Thank you to everyone who left the wonderfully kind and thoughtful comments on my last post. Sometimes it's easy to get tunnel vision and think that I'm the only person who thinks about what happened, but your comments helped to remind me that I have wonderful friends who really care.
As I mentioned in my last post, I really am seeing more doctors now than I ever thought possible. My primary care doc (to help get my blood pressure under control), a new high-risk OB, a psychiatrist (for the happy pills and the sleepy pills), a psychologist (for therapy), and, as of today, a nephrologist (to evaluate my kidney function and see if the PE and HELLP caused any lasting damage). Apparently, my echocardiogram came back ok, so no need (as of yet) to see a cardiologist. One less doctor.

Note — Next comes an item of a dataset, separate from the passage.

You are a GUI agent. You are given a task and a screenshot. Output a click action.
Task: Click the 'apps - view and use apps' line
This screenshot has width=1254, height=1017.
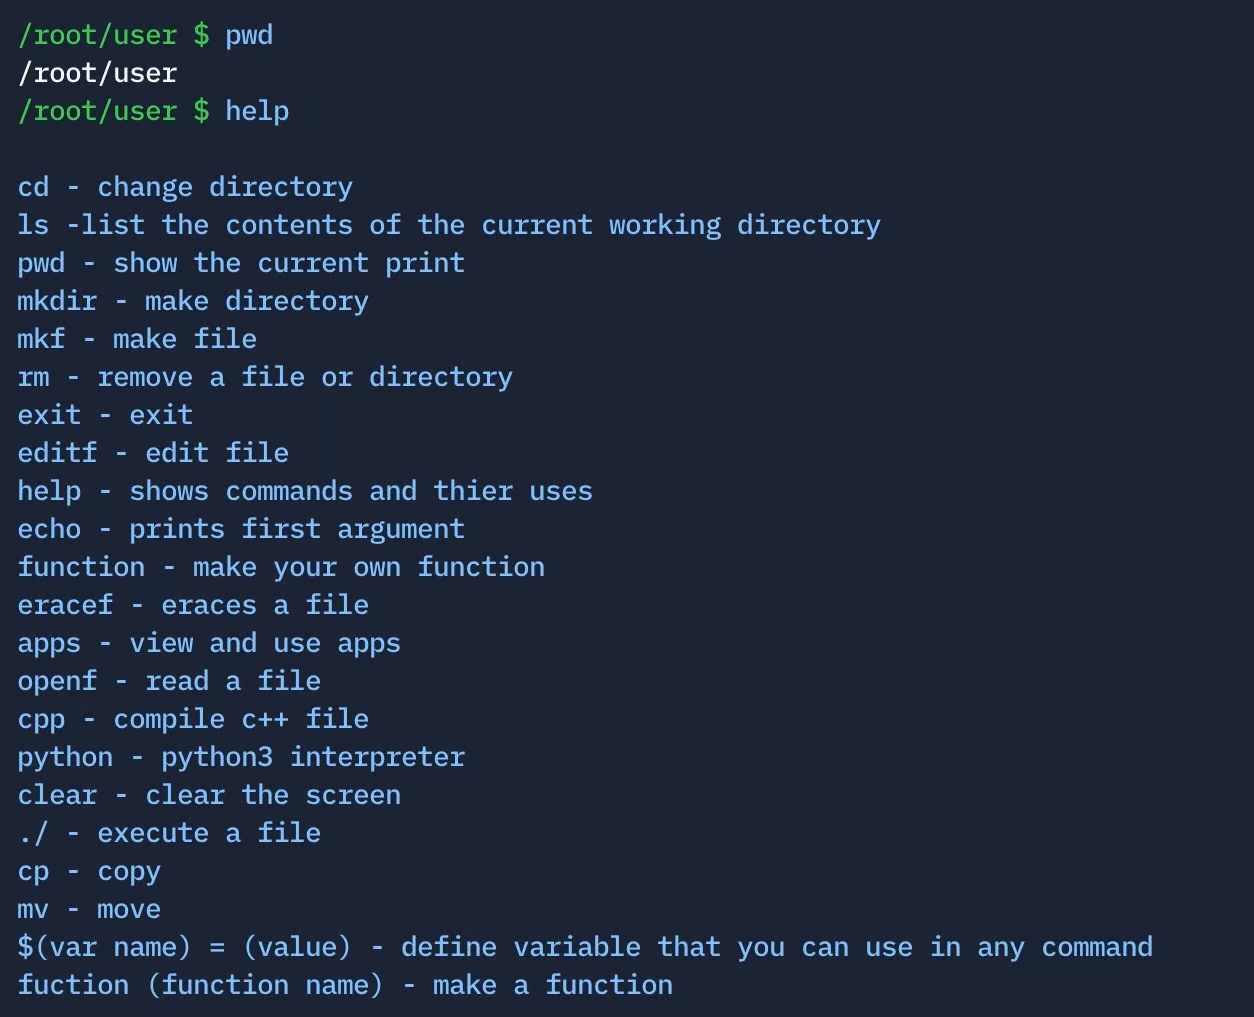(209, 643)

All of this to get my body (and mind) back into a place where we can try again to have a baby. I'm hopeful that if today's tests come back ok, and we can get my blood pressure under control, that we can get the go ahead in a few months, but we could be asked to wait until this spring, which would be difficult. I know that the holidays are going to be hard this year, as we were supposed to be celebrating all of Eliza's firsts: first Christmas, first picture with Santa, etc., and I think they would be a bit easier to get through if we were already trying again. Of course, the primary goal is to have a healthy pregnancy and bring home a healthy baby, but I guess I would just prefer that goal was fulfilled sooner, rather than later.
Wanting to get pregnant again doesn't mean that I've "gotten over" Eliza's death -- I don't think that you ever "get over" the death of your child. But I was cheated out of being a mother to a healthy baby, which is now something I want more than ever. Eliza will always be my first born, and now I want to give her brothers & sisters.
Just because I didn't get to know Eliza outside of my body, it doesn't mean that she wasn't a person, a child, my baby. I knew her intimately, and I miss her every day. But somehow, over the last few months, I've learned how to function, despite that loss. I get up in the morning, take a shower, get dressed, take my meds, record my blood pressure, go to work, eat, knit (oh boy, do I knit), see friends (occasionally -- I'm working up to that more), joke with my husband and generally try to keep going. I think that's what Eliza would want.
If you're still reading this, thank you. The more I talk/write about what happened, the better I am able to deal with it.